File size: 4,802 Bytes

638aec8

# --------------------------------------------------------
# InternVL
# Copyright (c) 2023 OpenGVLab
# Licensed under The MIT License [see LICENSE for details]
# --------------------------------------------------------
import copy

from transformers import LlamaConfig
from transformers.configuration_utils import PretrainedConfig
from transformers.utils import logging

from .configuration_intern_vit import InternVisionConfig

logger = logging.get_logger(__name__)


class InternVLConfig(PretrainedConfig):
    r"""
    [`InternVLConfig`] is the configuration class to store the configuration of a
    [`InternVLModel`]. It is used to instantiate a InternVLModel according to the specified
    arguments, defining the InternViT-6B and QLLaMA configs. Instantiating a configuration with
    the defaults will yield a similar configuration to that of the InternVL architecture.

    Configuration objects inherit from [`PretrainedConfig`] and can be used to control the model outputs. Read the
    documentation from [`PretrainedConfig`] for more information.

    Args:
        vision_config (`dict`, *optional*):
            Dictionary of configuration options used to initialize [`InternVisionConfig`].
        qllama_config (`dict`, *optional*):
            Dictionary of configuration options used to initialize [`LLaMAConfig`].
        clip_embed_dim (`int`, *optional*, defaults to 768):
            Size of the embeddings from the CLIP model.
        attn_pool_num_heads (`int`, *optional*, defaults to 16):
            Number of attention heads used in the attention pooling layers.
        num_query_token (`int`, *optional*, defaults to 96):
            Number of query tokens used in the transformer.
        label_smoothing (`float`, *optional*, defaults to 0.0):
            The amount of label smoothing to apply.
        cross_attention_frequency (`int`, *optional*, defaults to 2):
            The frequency of cross-attention layers in the model.
        use_backbone_lora (`int`, *optional*, defaults to 0):
            If non-zero, indicates the use of LoRA in the backbone of the model.
        use_qllama_lora (`int`, *optional*, defaults to 0):
            If non-zero, indicates the use of LoRA in the QLLaMA of the model.
        force_image_size (`int` or `None`, *optional*):
            If not None, forces the model to use this specific image size.
        initializer_range (`float`, *optional*, defaults to 0.02):
            The standard deviation of the truncated_normal_initializer for initializing all weight matrices.
        kwargs (*optional*):
            Dictionary of additional keyword arguments.
    """

    model_type = 'internvl'
    is_composition = True

    def __init__(
            self,
            vision_config=None,
            qllama_config=None,
            clip_embed_dim=768,
            attn_pool_num_heads=16,
            num_query_token=96,
            label_smoothing=0.0,
            cross_attention_frequency=2,
            use_backbone_lora=0,
            use_qllama_lora=0,
            force_image_size=None,
            initializer_range=0.02,
            **kwargs):
        super().__init__(**kwargs)

        if vision_config is None:
            vision_config = {}
            logger.info('vision_config is None. initializing the InternVisionConfig with default values.')

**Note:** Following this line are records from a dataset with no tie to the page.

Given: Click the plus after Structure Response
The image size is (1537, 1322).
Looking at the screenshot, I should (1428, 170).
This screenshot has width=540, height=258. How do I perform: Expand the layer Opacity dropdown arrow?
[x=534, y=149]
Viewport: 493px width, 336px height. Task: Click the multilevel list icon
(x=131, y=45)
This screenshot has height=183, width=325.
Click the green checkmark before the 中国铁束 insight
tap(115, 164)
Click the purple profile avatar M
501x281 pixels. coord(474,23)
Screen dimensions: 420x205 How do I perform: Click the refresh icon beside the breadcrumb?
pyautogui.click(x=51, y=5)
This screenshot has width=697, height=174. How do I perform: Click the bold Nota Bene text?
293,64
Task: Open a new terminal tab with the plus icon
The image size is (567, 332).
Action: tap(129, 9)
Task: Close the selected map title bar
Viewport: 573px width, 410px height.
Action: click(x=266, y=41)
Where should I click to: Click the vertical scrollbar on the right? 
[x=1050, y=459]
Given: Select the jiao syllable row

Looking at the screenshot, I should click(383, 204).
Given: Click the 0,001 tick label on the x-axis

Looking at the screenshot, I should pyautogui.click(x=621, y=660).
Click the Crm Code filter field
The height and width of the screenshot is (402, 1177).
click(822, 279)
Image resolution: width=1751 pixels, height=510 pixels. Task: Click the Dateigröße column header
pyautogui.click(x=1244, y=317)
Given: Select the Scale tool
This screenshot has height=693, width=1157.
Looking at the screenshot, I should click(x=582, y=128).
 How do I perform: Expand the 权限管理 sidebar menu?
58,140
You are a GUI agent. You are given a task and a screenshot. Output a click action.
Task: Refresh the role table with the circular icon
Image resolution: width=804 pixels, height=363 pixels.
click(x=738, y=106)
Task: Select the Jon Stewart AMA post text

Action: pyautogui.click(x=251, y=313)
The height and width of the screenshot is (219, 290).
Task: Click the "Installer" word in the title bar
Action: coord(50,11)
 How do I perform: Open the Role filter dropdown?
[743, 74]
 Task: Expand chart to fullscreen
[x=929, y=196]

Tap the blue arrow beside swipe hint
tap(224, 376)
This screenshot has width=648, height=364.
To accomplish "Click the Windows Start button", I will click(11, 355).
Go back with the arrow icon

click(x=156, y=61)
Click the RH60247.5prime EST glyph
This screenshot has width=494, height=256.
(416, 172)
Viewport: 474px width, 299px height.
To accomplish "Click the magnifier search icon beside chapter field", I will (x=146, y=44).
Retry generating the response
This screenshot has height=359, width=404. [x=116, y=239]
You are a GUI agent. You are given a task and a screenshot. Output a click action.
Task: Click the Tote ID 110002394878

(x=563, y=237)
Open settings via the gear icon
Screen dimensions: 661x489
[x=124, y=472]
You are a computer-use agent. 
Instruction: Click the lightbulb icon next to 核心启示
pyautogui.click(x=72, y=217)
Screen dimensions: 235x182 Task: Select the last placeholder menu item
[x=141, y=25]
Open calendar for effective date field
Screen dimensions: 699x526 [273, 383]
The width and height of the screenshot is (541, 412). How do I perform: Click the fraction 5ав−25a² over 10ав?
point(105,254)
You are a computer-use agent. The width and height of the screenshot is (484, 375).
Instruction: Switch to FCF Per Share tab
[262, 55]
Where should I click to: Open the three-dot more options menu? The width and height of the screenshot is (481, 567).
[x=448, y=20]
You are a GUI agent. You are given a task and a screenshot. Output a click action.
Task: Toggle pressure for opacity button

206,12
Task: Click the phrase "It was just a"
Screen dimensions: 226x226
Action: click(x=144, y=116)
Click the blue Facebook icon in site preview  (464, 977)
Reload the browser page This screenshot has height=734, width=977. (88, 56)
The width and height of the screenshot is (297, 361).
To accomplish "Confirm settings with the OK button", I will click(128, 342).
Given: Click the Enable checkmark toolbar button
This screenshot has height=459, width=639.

        if qllama_config is None:
            qllama_config = {}
            logger.info(
                'qllama_config is None. Initializing the InternTextConfig config with default values (`LlamaConfig`).')

        self.vision_config = InternVisionConfig(**vision_config)
        self.qllama_config = LlamaConfig(**qllama_config)
        self.qllama_config.num_query_token = num_query_token
        self.qllama_config.cross_attention_frequency = cross_attention_frequency
        self.hidden_size = self.qllama_config.hidden_size

        self.clip_embed_dim = clip_embed_dim
        self.attn_pool_num_heads = attn_pool_num_heads
        self.num_query_token = num_query_token
        self.label_smoothing = label_smoothing
        self.use_backbone_lora = use_backbone_lora
        self.use_qllama_lora = use_qllama_lora
        self.force_image_size = force_image_size
        self.initializer_range = initializer_range

    def to_dict(self):
        """
        Serializes this instance to a Python dictionary. Override the default [`~PretrainedConfig.to_dict`].

        Returns:
            `Dict[str, any]`: Dictionary of all the attributes that make up this configuration instance,
        """
        output = copy.deepcopy(self.__dict__)
        output['vision_config'] = self.vision_config.to_dict()
        output['qllama_config'] = self.qllama_config.to_dict()
        output['model_type'] = self.__class__.model_type
        return output